秦末同意了他们的请奏,冷笑道:“倭人既然敢对朕出手,朕岂有放任他们活路的道理。”
说着,他站起身,负手傲立,朗声宣布道:“朕决定,由太史慈带领渤海舰队前往倭岛,彻底覆灭邪马台国!此外,要在冀州月报上刊登此事,让民间都知倭人罪该当诛!”
渤海舰队的威名他们早已耳熟能详,尤其是去年又下水了几艘钢铁战舰,有此舰队前去,邪马台国算是死定了!
“退朝!”
秦末拂袖,迈步离去。
回到寝宫。
一旁的辛宓欲言又止。
昨夜发生的事,她可是亲眼目睹全过程。
而秦末却让她不要将此事写在史册上。
“陛下……”
她轻唤一声,犹豫半晌之后还是忍不住问道:“陛下昨夜徐福行刺于您,而徐福乃倭国的神武天皇其所传承下来的倭国乃如今的狗奴国,为何您却单单只灭掉邪马台国,臣女很是不解。”

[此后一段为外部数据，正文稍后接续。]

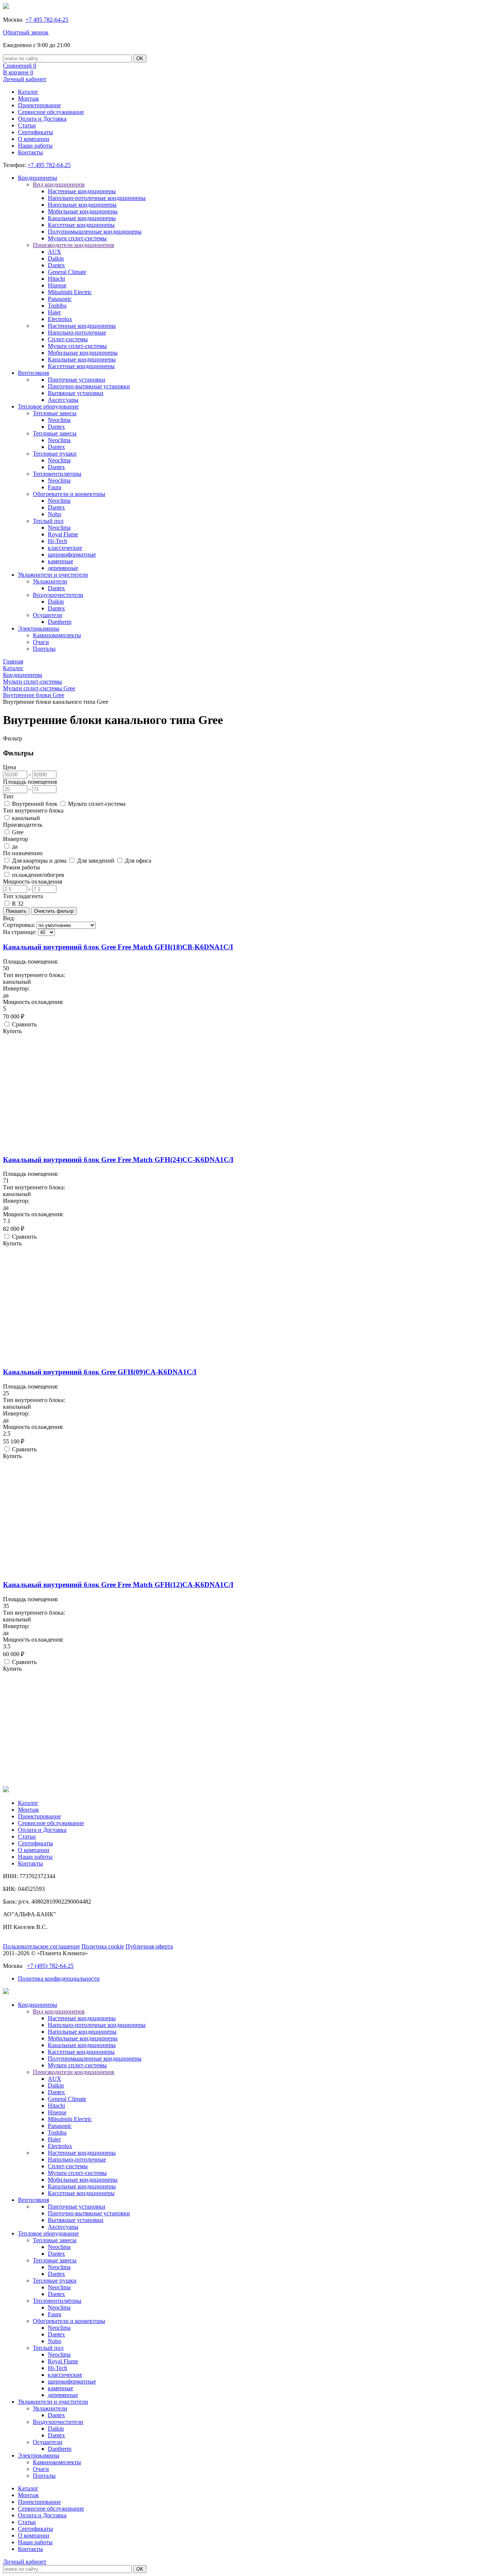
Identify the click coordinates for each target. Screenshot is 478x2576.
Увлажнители (50, 581)
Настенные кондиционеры (82, 191)
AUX (54, 252)
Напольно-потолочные (77, 332)
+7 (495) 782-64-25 (50, 1966)
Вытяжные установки (75, 393)
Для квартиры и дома (39, 860)
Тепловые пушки (55, 453)
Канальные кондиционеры (82, 218)
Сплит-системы (68, 339)
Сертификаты (35, 132)
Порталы (44, 648)
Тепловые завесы (55, 413)
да (15, 846)
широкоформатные (72, 554)
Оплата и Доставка (42, 118)
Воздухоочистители (58, 595)
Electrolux (60, 319)
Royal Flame (63, 534)
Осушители (47, 615)
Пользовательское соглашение (41, 1946)
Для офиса (138, 860)
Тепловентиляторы (57, 474)
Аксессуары (63, 400)
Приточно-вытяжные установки (89, 386)
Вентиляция (33, 373)
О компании (33, 139)
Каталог (28, 92)
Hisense (57, 285)
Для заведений (95, 860)
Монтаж (28, 98)
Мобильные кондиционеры (83, 211)
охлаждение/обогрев (38, 875)
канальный (26, 818)
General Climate (67, 272)
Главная (13, 661)
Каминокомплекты (57, 635)
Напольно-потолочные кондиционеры (97, 198)
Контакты (30, 152)
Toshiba (57, 305)
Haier (54, 312)
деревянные (63, 568)
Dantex (56, 265)
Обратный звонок (26, 32)
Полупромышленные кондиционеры (95, 231)
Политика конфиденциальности (59, 1978)
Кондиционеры (37, 178)
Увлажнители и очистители (53, 574)
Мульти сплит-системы (77, 238)
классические (65, 548)
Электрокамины (38, 628)
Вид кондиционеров (59, 184)
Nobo (54, 514)
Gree (18, 832)
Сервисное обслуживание (51, 112)
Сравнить (24, 1024)
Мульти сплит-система (96, 804)
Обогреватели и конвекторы (69, 494)
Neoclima (59, 420)
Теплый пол (48, 521)
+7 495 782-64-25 (46, 19)
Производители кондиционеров (73, 245)
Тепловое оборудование (48, 406)
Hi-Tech (57, 541)
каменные (60, 561)
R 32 (18, 903)
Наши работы (35, 145)
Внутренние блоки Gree (33, 695)
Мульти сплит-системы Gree (39, 688)
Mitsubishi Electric (70, 292)
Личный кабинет (24, 79)
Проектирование (39, 105)
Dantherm (59, 622)
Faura (54, 487)
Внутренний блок (35, 804)
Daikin (56, 258)
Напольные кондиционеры (82, 204)
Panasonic (60, 299)
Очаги (41, 642)
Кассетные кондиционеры (81, 225)
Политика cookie (102, 1946)
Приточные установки (76, 379)
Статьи (27, 125)
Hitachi (56, 278)
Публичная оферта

秦末听到辛宓的话,微微一愣,随即放下手中的笔,目光如电般穿透了她的眼神,缓缓说道:“因为朕要用到徐福。”
辛宓睁大双眼,难以置信。
昨天徐福还喊打喊杀,怎么可能会为秦末所用,这时,她心中一闪而过的念头,如同晨光穿透乌云,突然令她明白了其中的玄机。
秦末这是在下饵。
若是徐福知道秦国即将出兵的消息肯定会再次找上秦末,说到底,秦末与徐福之间并没有什么深仇大恨。而徐福来中原的目的就是为了阻止秦末动他的倭岛,所以徐福肯定会再次现身。
可见,秦末这番举动,实则就是为了逼迫徐福再次主动现身,然而这其中的关键,仍是与长生之事息息相关。
想到这里,辛宓心中暗叹。
身为帝王,即便是权力的巅峰,也无法抵挡他对永生的渴望。
秦末从辛宓脸上的表情便猜到她心中想法,但他懒得和辛宓解释,他重新将目光投回手中的奏折,字里行间的政务繁杂如同万千风浪,掩盖了他内心那隐秘的渴求与挣扎。